The basic principle of HSDPA is time multiplexing (packet scheduling) of multiple flows on a single shared

channel. At any time (in each 2 ms TTI), a single flow is served. The served flow's transport block size
(TBS; ~ instantaneous bit rate) depends on several things, amongst others on its current radio link
quality. The selected TBS will be achieved by combining a chosen modulation scheme (QPSK, 16QAM,
64QAM), coding rate and number of SF16 codes used in parallel. Hence a given user may potentially be
served in a given TTI with all available HSDPA tx power but only use e.g. 2 SF16 codes (out of possibly
more available SF 16 codes), simply because its radio link quality is too poor. Or, if his channel is really
strong, and the codes are not used by R99 calls, it could be served with 15 codes in parallel. The point is
to illustrate that HSDPA's key principle is one-by-one scheduling, where (only) the scheduled flow in
each TTI is assigned one or more SF16 codes. Hence many more HSDPA flows can share the channel
than there are SF16 codes available. There is no direct relation.
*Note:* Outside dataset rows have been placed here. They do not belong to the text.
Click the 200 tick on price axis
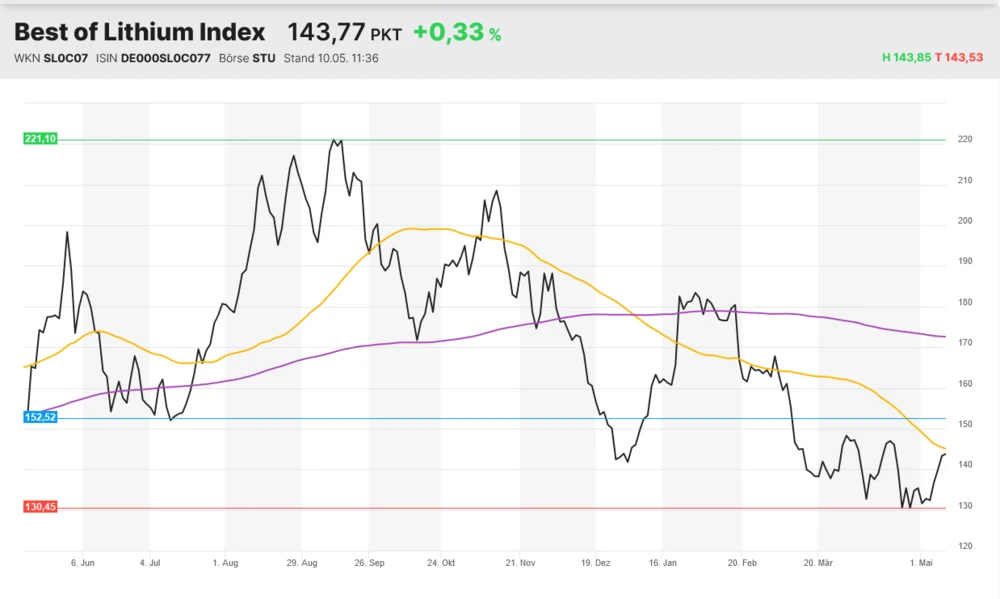 [x=965, y=221]
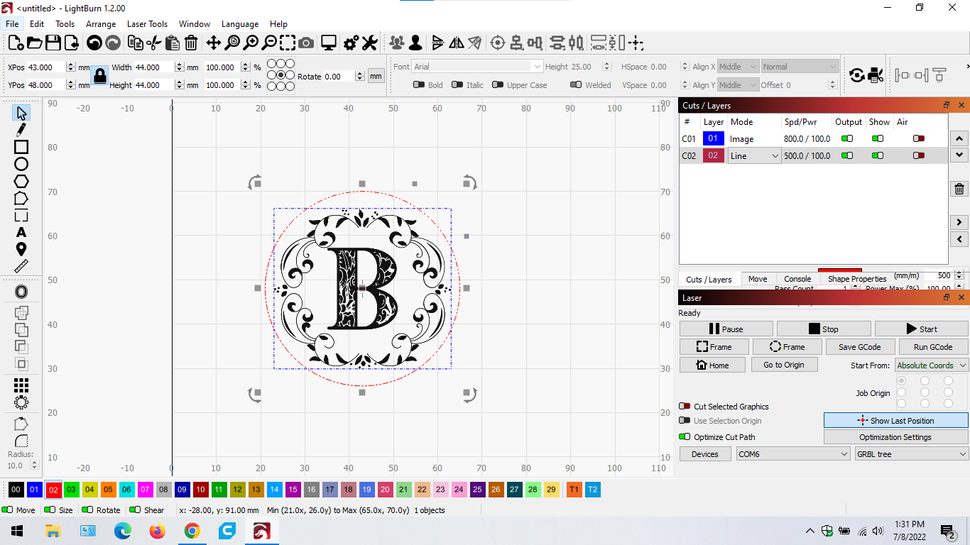Choose the Ellipse tool in the left toolbar
The width and height of the screenshot is (970, 545).
21,164
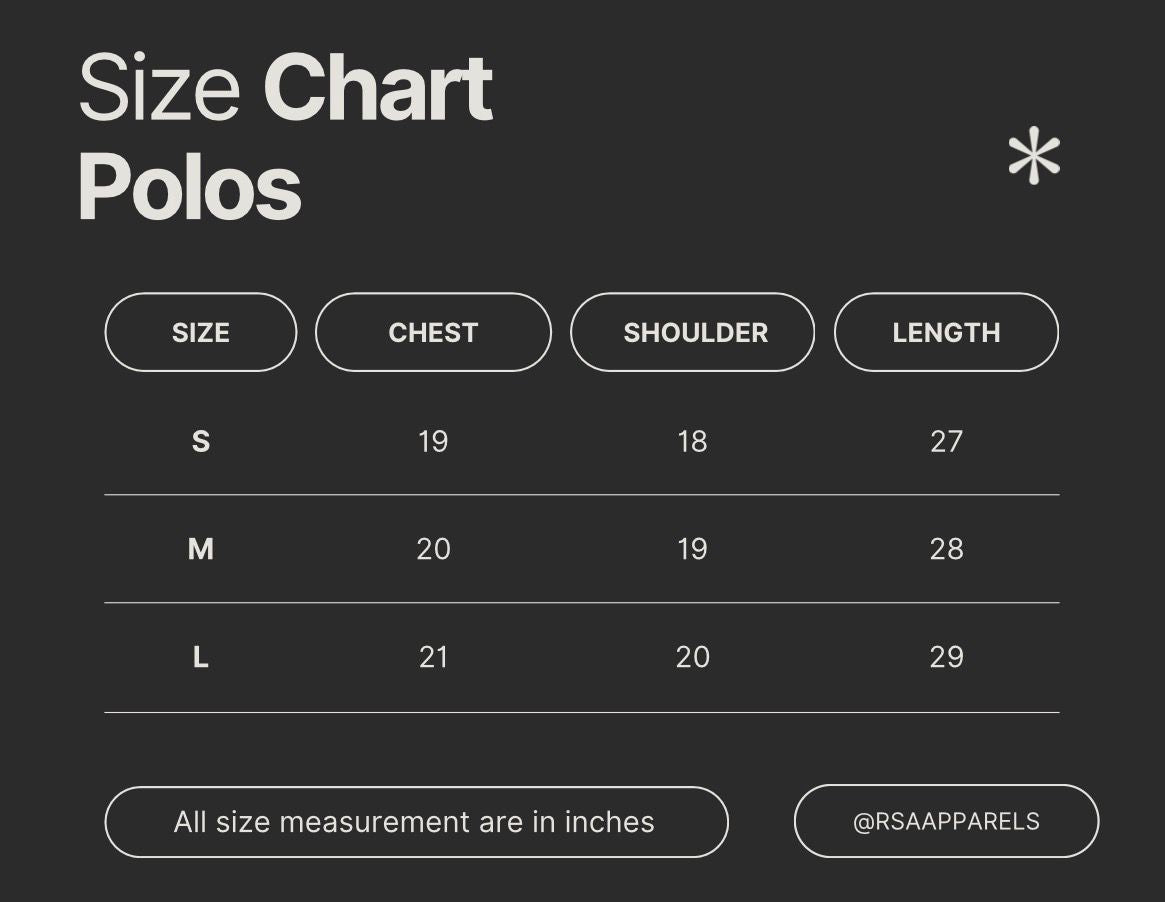
Task: Open the @RSAAPPARELS handle pill
Action: click(x=946, y=821)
Aside from HSDPA key principle of one-by-one scheduling, which generally maximizes multi-user
diversity, code multiplexing is also possible. for instance, if the scheduled flow's buffer currently
contains too few bits to fully utilize the available channel resources, one or more additional flows can be
scheduled in parallel (using a different set of SF16 codes from the same pool) in order to optimize
resource utilization and service quality. The number of code multiplexed flows is limited to the number
of HS-SCCHs that are maintained in parallel. I believe up to four is possible (and should typically suffice).